▸ **Assignment**
The answer must be every line of the records in which the string "computer" appears.

▸ **Supplied material**
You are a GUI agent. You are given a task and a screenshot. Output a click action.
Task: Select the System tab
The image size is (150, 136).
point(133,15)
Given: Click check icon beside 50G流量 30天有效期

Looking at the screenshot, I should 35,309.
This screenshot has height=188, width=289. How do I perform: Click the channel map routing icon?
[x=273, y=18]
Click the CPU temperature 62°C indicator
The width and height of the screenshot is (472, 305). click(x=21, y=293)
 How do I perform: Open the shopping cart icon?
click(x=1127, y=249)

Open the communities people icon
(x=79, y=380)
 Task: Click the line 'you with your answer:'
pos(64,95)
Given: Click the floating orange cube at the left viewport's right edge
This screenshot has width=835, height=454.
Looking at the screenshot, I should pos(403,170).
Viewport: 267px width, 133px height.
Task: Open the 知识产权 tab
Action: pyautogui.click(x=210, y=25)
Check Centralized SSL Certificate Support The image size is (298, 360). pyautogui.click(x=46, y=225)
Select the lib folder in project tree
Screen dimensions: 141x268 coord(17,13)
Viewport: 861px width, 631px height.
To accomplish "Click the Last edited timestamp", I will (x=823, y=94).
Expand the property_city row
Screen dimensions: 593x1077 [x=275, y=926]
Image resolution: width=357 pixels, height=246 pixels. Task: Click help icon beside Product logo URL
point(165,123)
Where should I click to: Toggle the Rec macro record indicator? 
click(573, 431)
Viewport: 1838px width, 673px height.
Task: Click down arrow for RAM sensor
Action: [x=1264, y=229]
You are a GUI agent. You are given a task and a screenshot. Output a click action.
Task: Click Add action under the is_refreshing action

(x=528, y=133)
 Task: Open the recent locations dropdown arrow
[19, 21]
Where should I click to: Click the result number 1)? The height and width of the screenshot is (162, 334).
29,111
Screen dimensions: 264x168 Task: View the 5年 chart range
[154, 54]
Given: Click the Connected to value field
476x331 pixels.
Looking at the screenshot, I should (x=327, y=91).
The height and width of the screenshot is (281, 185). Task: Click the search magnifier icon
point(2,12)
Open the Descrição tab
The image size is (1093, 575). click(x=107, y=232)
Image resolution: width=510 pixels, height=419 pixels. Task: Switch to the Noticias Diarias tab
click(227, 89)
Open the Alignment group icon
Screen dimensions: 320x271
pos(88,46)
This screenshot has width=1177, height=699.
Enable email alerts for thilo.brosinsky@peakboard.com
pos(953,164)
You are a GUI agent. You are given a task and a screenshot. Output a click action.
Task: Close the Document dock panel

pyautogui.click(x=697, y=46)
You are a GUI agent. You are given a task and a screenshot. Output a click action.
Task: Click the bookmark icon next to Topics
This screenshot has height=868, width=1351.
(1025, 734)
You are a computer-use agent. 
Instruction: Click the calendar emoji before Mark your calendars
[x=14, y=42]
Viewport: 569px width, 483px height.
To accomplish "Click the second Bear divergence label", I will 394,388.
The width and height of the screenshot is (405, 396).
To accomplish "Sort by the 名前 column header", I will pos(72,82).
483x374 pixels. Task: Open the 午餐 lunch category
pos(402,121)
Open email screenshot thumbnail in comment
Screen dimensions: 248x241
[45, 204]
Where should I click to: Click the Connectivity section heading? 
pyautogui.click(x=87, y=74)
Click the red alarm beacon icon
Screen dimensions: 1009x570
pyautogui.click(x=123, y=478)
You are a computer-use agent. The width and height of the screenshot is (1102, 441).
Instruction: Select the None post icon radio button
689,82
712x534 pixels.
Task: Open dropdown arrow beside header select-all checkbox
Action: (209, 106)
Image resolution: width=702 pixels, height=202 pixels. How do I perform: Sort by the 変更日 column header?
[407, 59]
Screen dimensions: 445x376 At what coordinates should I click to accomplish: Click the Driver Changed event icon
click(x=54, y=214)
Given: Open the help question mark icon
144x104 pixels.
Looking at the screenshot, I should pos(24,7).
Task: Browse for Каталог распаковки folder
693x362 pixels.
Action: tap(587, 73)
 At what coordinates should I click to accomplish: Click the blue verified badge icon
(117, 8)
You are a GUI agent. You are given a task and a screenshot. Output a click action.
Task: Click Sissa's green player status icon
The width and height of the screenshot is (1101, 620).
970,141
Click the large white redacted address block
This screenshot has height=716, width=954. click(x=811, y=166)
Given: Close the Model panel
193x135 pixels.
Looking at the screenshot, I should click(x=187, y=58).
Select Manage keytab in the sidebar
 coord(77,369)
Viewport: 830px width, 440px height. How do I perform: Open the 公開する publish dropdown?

▸ **Result**
You are a computer-use agent. 
You are a computer-use agent. The width and height of the screenshot is (1102, 441).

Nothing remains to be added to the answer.